WORK INSTRUCTIONS
Return every line from the one containing "This screenshot has" down to the one containing "click(738, 77)", both included, with nothing changed.

AVAILABLE DATA
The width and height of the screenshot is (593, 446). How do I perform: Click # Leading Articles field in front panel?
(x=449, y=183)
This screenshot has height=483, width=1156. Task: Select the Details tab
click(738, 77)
--
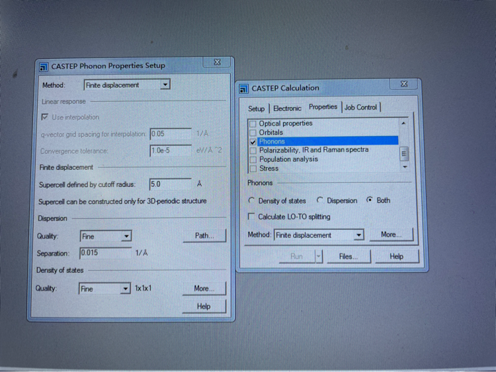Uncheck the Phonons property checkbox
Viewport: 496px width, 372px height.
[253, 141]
---
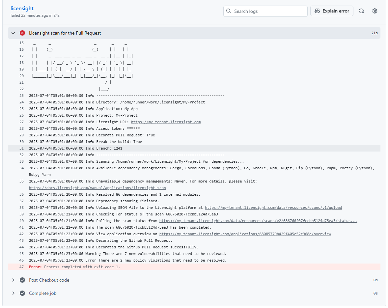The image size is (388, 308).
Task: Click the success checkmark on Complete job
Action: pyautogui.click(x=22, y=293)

EXERCISE SOLUTION
This screenshot has height=483, width=1156. Task: Select the Details tab
click(738, 77)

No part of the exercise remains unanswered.